Ricky Lundell – “It’s incredible to look at the athletes that have been in and out of this room. From Carlos Condit to Phil Davis to Frank Mir to Miesha Tate to Travis Browne. Everybody who is anybody in the MMA world has really shown up in this room. What’s so incredible about what’s going on in this wrestling room is that these kids don’t know what realistic is. They are training with world champions on a daily basis. To become great at anything you have to be somewhat unrealistic. When these kids are meeting world champions on a daily basis they don’t realize how difficult it is, how hard it is to become a world champion and because of that they make these huge goals that are unrealistic yet they hold themselves to it. They know five people who have won world titles it’s like it’s no big deal to them! Then they go on and accomplish great things themselves.
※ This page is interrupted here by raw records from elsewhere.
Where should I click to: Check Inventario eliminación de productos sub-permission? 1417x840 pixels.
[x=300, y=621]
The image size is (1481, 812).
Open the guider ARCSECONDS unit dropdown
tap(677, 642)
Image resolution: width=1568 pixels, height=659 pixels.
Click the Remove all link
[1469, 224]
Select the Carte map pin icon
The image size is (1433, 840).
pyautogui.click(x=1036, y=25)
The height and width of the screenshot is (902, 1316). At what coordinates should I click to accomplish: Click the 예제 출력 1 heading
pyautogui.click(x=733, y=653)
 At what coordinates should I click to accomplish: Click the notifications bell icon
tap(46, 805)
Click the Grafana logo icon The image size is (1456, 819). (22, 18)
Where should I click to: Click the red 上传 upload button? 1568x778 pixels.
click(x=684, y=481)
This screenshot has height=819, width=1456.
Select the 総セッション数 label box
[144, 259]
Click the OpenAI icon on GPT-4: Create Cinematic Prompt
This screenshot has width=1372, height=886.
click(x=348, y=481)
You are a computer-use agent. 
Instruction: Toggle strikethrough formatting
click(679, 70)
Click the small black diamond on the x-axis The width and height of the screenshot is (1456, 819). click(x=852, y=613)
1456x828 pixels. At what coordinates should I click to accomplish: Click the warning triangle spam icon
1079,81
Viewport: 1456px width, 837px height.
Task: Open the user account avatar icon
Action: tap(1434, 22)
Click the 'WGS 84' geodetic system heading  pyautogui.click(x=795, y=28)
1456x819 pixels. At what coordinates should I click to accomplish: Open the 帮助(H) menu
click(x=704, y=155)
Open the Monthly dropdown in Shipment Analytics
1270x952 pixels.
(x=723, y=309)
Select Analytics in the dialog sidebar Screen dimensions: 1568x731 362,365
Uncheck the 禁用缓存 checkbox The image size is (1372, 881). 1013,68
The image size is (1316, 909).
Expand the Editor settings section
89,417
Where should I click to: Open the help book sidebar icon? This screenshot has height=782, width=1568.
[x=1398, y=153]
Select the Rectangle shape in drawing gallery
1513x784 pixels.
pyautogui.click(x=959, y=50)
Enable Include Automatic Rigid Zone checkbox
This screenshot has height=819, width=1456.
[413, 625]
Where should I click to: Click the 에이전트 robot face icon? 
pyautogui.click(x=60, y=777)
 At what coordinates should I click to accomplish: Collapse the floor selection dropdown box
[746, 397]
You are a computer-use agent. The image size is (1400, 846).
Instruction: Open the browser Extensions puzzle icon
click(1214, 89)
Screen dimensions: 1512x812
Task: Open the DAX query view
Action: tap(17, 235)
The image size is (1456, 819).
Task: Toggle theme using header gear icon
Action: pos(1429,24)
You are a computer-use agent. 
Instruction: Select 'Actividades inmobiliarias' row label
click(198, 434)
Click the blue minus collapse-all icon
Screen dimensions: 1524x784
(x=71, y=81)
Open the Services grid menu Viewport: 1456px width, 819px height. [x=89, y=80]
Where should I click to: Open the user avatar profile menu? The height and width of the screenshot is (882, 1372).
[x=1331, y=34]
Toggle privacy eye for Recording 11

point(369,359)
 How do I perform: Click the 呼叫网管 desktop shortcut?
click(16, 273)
There is a level of confidence these guys bring into the room, it’s pretty exciting and it makes our room very unique.”

Tony Reid – With all the talk about your work as a coach in wrestling and in MMA, what has been your proudest moment as a coach to this point?

Ricky Lundell – “From seeing Frank Mir break someone’s arm to seeing Jon Jones retain his belt…Even watching some of these high school kids go on to States and things like that are all very exciting. As a coach any time you know your athlete has put in the work and has put everything into it and even achieves the smallest of goals, man it feels good. When they achieve and you are there by their side that is a great feeling. You want them to achieve so badly and when they do it’s a great feeling.”

Tony Reid – Who are your favorite fighters to watch and why?

Ricky Lundell – “My favorite fighter to watch is Benson Henderson. I love watching him fight. If he is on the card I am definitely buying the Pay per View. I like his style, I like how he moves, and he’s confident but not cocky. He exudes positivity. All around, he is an all-around great fighter.”